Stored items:
########################################

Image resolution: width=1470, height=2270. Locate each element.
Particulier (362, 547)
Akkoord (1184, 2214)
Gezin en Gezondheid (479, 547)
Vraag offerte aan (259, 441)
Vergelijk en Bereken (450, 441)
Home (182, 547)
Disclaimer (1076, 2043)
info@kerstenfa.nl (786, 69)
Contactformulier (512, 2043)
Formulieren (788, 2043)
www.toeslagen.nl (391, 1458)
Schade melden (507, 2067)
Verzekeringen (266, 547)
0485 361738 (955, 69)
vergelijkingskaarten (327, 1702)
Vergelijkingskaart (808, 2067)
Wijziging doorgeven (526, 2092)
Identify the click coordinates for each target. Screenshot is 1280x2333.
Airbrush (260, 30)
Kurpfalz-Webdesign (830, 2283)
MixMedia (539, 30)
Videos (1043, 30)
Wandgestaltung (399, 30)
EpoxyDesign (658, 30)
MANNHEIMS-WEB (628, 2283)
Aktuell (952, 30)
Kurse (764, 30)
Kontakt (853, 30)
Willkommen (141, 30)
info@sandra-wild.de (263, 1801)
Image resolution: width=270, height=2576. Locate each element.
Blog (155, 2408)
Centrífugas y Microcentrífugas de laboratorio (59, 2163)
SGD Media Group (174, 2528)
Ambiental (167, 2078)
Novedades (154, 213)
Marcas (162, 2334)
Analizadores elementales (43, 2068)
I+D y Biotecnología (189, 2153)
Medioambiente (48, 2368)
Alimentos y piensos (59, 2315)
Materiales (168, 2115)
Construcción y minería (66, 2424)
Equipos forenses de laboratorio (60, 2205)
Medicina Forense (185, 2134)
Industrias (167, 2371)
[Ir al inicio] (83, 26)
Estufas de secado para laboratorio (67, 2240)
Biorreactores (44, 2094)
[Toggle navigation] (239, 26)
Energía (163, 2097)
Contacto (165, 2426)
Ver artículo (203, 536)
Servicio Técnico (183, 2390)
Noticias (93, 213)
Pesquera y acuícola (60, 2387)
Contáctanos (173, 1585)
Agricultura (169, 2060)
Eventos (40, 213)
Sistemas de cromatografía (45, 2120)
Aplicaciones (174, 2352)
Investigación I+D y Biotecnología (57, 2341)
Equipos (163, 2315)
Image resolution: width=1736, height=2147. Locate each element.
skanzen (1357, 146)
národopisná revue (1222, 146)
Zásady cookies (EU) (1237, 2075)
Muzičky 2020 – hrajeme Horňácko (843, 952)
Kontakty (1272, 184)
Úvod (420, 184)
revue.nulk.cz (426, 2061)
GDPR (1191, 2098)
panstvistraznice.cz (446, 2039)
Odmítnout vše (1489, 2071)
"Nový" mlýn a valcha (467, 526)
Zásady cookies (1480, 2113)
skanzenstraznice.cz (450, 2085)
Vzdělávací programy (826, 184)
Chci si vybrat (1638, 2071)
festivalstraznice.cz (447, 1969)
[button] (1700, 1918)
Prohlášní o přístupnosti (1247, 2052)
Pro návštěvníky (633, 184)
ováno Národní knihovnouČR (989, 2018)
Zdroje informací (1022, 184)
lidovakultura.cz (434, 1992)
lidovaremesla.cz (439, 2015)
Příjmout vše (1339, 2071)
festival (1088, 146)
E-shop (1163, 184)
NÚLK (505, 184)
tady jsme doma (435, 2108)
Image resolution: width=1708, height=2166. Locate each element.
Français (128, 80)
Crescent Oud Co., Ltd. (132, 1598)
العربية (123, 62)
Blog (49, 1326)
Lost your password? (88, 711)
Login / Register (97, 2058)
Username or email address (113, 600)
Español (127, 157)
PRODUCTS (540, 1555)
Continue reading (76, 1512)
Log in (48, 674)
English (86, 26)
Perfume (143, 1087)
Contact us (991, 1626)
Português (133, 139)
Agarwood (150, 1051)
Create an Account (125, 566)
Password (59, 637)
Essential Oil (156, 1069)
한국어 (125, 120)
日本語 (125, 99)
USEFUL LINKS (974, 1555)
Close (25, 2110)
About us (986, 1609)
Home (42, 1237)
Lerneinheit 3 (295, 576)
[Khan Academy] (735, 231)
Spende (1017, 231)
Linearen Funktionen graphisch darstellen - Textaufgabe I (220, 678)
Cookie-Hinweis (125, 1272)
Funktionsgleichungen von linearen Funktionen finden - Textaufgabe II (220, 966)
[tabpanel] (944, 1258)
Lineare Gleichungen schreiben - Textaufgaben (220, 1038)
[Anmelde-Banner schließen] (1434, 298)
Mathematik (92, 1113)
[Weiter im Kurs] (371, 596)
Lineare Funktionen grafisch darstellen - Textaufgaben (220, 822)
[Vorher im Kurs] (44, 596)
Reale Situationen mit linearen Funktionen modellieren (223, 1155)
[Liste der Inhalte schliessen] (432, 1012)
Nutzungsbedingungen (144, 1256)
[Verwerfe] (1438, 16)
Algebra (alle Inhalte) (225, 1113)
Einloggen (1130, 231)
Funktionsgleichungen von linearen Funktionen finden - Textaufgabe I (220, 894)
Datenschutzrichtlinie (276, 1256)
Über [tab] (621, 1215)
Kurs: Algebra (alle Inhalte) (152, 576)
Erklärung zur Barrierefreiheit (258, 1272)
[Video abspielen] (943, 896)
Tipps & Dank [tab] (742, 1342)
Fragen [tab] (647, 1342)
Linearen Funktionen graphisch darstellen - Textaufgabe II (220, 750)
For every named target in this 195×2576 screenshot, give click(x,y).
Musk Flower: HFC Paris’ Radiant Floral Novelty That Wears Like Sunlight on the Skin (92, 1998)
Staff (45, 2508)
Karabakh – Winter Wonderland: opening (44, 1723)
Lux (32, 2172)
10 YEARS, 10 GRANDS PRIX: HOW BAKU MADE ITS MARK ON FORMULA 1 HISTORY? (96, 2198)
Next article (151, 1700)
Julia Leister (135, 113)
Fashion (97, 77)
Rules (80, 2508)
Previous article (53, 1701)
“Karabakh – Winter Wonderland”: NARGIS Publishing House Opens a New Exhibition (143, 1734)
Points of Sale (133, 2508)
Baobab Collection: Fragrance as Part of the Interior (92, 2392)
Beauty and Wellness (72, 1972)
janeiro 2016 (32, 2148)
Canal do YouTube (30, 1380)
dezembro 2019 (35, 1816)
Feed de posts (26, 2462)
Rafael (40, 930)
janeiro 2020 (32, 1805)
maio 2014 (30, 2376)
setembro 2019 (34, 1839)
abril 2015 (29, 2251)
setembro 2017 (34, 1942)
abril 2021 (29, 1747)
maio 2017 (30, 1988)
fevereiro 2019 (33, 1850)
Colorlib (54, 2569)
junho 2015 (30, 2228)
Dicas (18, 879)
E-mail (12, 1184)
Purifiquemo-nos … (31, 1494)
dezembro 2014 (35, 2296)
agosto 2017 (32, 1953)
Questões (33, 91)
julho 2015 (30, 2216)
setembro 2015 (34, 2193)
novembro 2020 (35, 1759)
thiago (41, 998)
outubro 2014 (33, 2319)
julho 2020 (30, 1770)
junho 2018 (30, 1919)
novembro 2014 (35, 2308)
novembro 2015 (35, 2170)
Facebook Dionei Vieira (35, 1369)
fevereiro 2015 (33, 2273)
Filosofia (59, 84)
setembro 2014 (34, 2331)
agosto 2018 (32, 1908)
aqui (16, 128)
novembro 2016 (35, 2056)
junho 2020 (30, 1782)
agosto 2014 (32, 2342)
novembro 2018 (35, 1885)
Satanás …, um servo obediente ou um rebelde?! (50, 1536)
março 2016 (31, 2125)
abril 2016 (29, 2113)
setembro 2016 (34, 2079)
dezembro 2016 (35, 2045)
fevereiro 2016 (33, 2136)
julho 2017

########################################

TASK DIRECTIONS:
Using the entries above, give back exactly the line containing "Verzekeringen (266, 547)", the line containing "Materiales (168, 2115)", and every line between them, and nothing else.

RESPONSE TO THE TASK:
Verzekeringen (266, 547)
0485 361738 (955, 69)
vergelijkingskaarten (327, 1702)
Vergelijkingskaart (808, 2067)
Wijziging doorgeven (526, 2092)
Identify the click coordinates for each target. Screenshot is 1280x2333.
Airbrush (260, 30)
Kurpfalz-Webdesign (830, 2283)
MixMedia (539, 30)
Videos (1043, 30)
Wandgestaltung (399, 30)
EpoxyDesign (658, 30)
MANNHEIMS-WEB (628, 2283)
Aktuell (952, 30)
Kurse (764, 30)
Kontakt (853, 30)
Willkommen (141, 30)
info@sandra-wild.de (263, 1801)
Image resolution: width=270, height=2576. Locate each element.
Blog (155, 2408)
Centrífugas y Microcentrífugas de laboratorio (59, 2163)
SGD Media Group (174, 2528)
Ambiental (167, 2078)
Novedades (154, 213)
Marcas (162, 2334)
Analizadores elementales (43, 2068)
I+D y Biotecnología (189, 2153)
Medioambiente (48, 2368)
Alimentos y piensos (59, 2315)
Materiales (168, 2115)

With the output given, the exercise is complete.